Il punto di partenza
Fino all’uscita dall’Unione europea, il Regno Unito applicava integralmente il pacchetto igiene e l’obbligo HACCP del Reg. CE 852/2004. Con la Brexit, il diritto alimentare UE è stato “congelato” nell’ordinamento britannico come retained EU law (diritto UE mantenuto) e poi progressivamente adattato. Il risultato è un sistema che, oggi, resta molto simile a quello europeo nella sostanza, ma è autonomo e potenzialmente divergente nel tempo.
Riferimento normativo: European Union (Withdrawal) Act 2018 e Retained EU Law (Revocation and Reform) Act 2023; sul piano interno, Food Safety Act 1990 e i Food Hygiene Regulations nazionali (Inghilterra, Scozia, Galles, Irlanda del Nord).
L’HACCP resta obbligatorio
L’obbligo di applicare procedure basate sui principi HACCP è stato mantenuto. Gli operatori britannici continuano a dover:
- condurre l’analisi dei pericoli;
- individuare e monitorare i punti critici;
- documentare l’autocontrollo.
Per le piccole imprese di ristorazione, la FSA promuove pacchetti semplificati come Safer Food, Better Business (SFBB), l’equivalente pratico di un manuale HACCP semplificato per bar, ristoranti e caterer.
Il ruolo della FSA
L’autorità di riferimento è la FSA (Food Standards Agency), affiancata da Food Standards Scotland per la Scozia. La FSA:
- definisce le linee guida e la politica di sicurezza alimentare;
- coordina i controlli ufficiali svolti dalle autorità locali (local authorities);
- gestisce le allerte alimentari nazionali, che dopo Brexit non passano più dal RASFF europeo ma da un sistema britannico autonomo.
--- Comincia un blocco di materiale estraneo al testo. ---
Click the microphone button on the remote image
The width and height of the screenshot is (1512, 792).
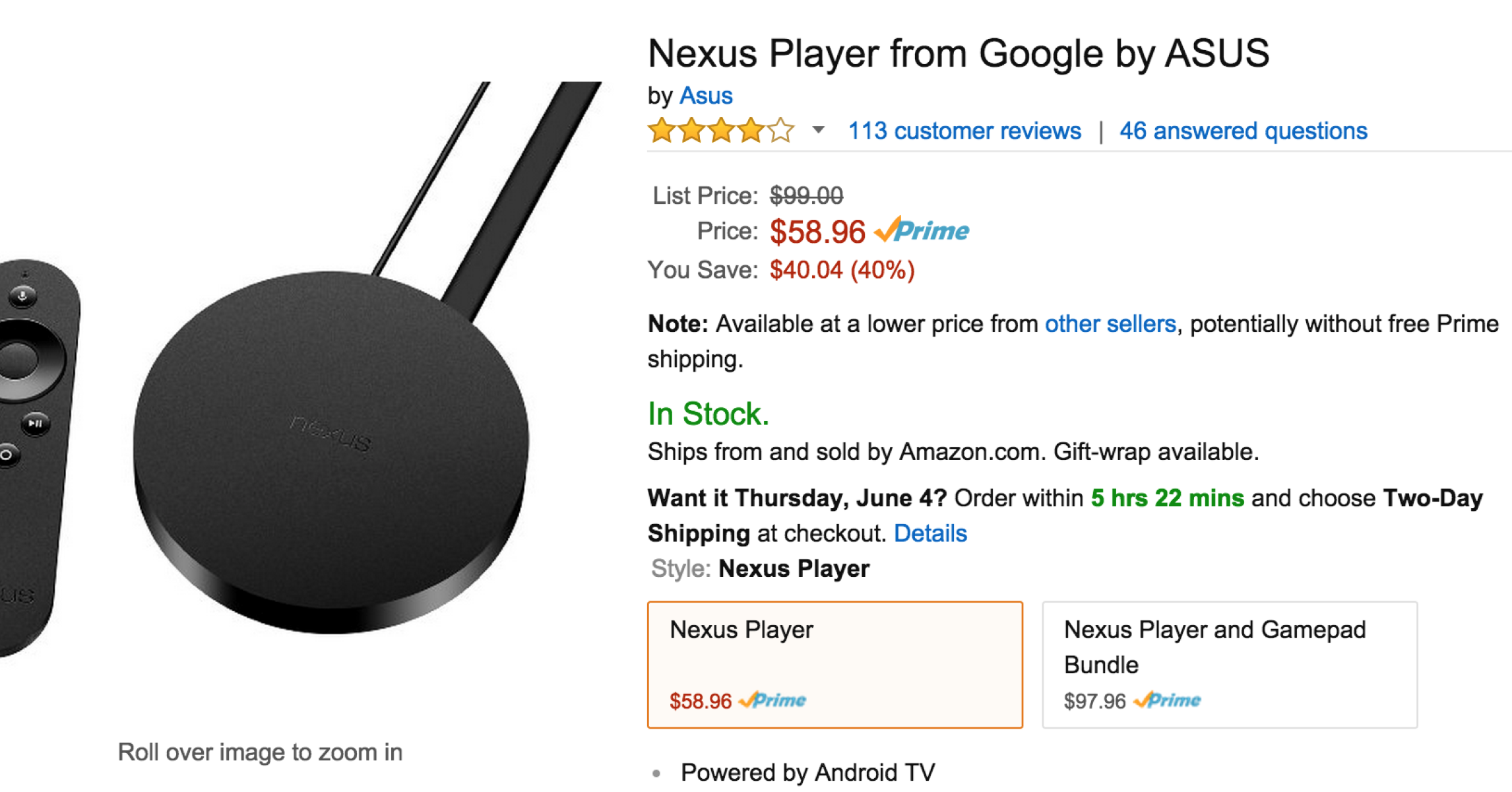[23, 296]
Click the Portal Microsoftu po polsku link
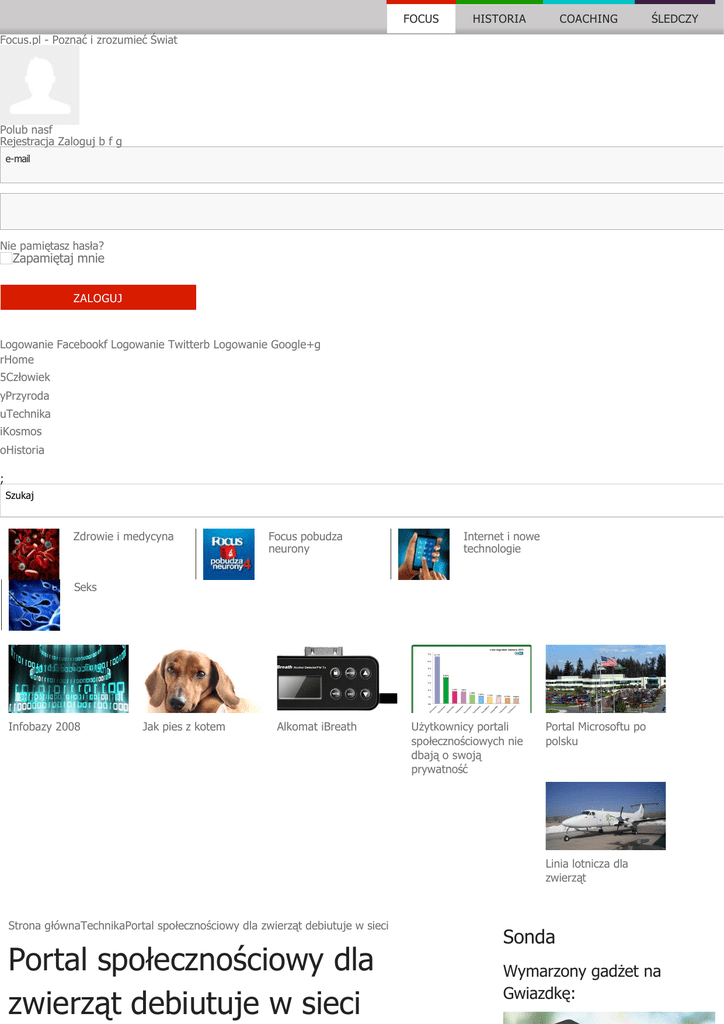Viewport: 724px width, 1024px height. pyautogui.click(x=595, y=734)
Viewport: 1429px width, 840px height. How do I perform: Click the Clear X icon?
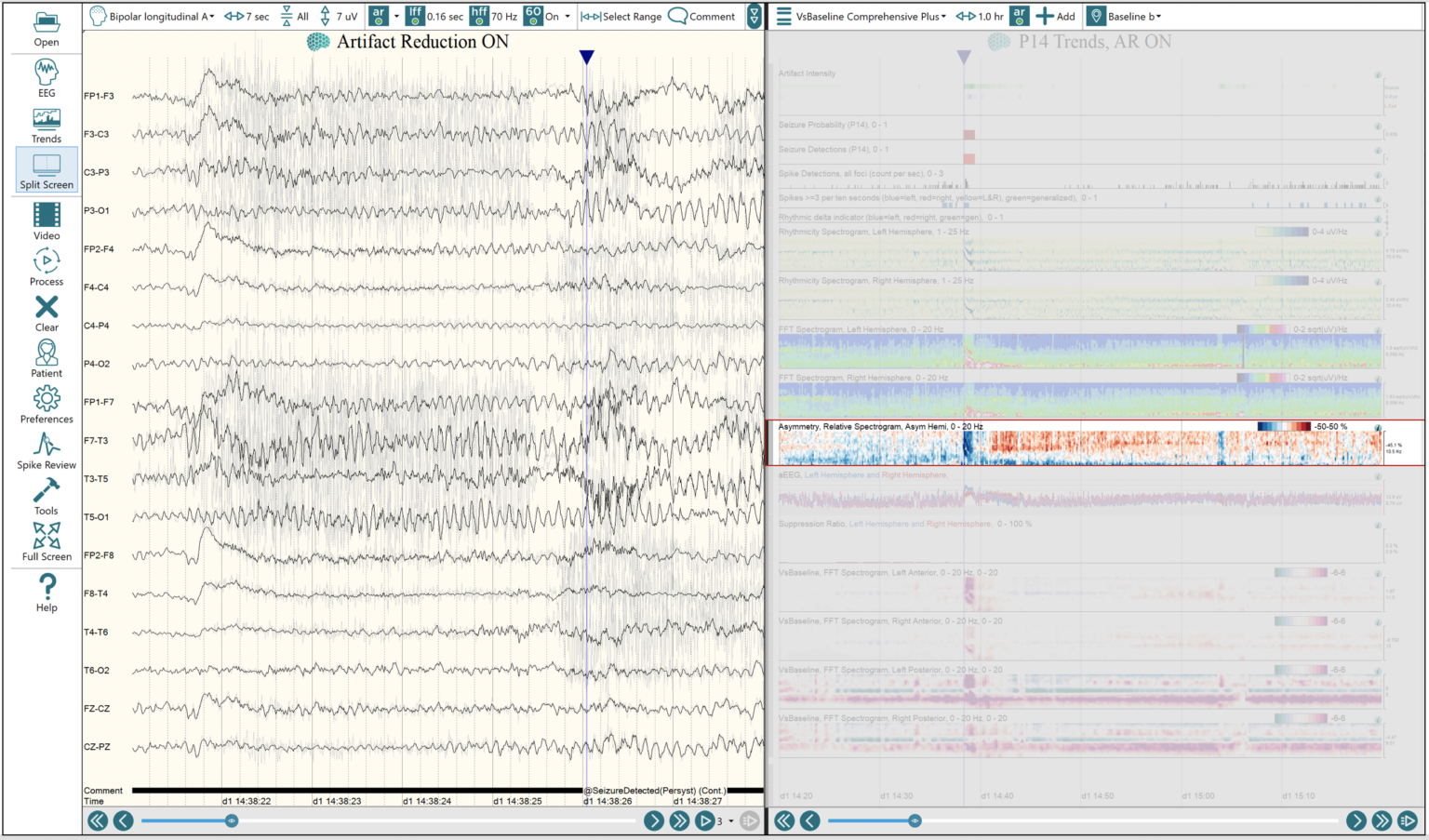tap(47, 313)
| Funzione | UE | Regno Unito |
|---|---|---|
| Valutazione scientifica | EFSA | FSA / FSS |
| Allerta rapida | RASFF | sistema nazionale FSA |
| Controlli locali | ASL / autorità competenti | local authorities |
Il nodo dell’Irlanda del Nord
La questione più complessa riguarda l’Irlanda del Nord. Per evitare un confine “duro” con la Repubblica d’Irlanda (che resta UE), l’Irlanda del Nord ha continuato ad allinearsi a molte regole UE sulle merci, incluse quelle alimentari. Il quadro è stato ridefinito dal Windsor Framework (2023), che ha introdotto corsie differenziate:
- una green lane per le merci destinate a restare in Irlanda del Nord, con controlli alleggeriti;
- una red lane per le merci a rischio di proseguire verso l’UE, con controlli pieni.
Ciò significa che, sulla sicurezza alimentare, l’Irlanda del Nord conserva un legame più stretto con le regole europee rispetto al resto del Regno Unito.
Controlli su import ed export
Dopo Brexit, gli scambi tra UE e Gran Bretagna sono soggetti a controlli alle frontiere. Le merci di origine animale e vegetale che entrano nel Regno Unito passano per punti di controllo e richiedono certificazioni ed eventuali controlli documentali e fisici, secondo il modello dei controlli ufficiali all’importazione. Specularmente, l’esportatore italiano verso il Regno Unito deve rispettare i requisiti documentali richiesti dalle autorità britanniche.
Cosa significa per l’operatore italiano
Per chi esporta verso il Regno Unito, il messaggio è duplice: da un lato le regole di igiene e HACCP restano familiari perché derivano dallo stesso ceppo UE; dall’altro occorre gestire nuovi adempimenti doganali e certificativi e monitorare le divergenze normative che il Regno Unito può introdurre nel tempo, distinguendo la Gran Bretagna dall’Irlanda del Nord.
In sintesi
Dopo la Brexit, il Regno Unito mantiene un sistema di sicurezza alimentare derivato dall’UE (HACCP obbligatorio, retained EU law) ma autonomo, guidato dalla FSA, con l’Irlanda del Nord più allineata all’UE grazie al Windsor Framework. Il confronto utile è con il Reg. 852/2004 e con il modello statunitense FSMA.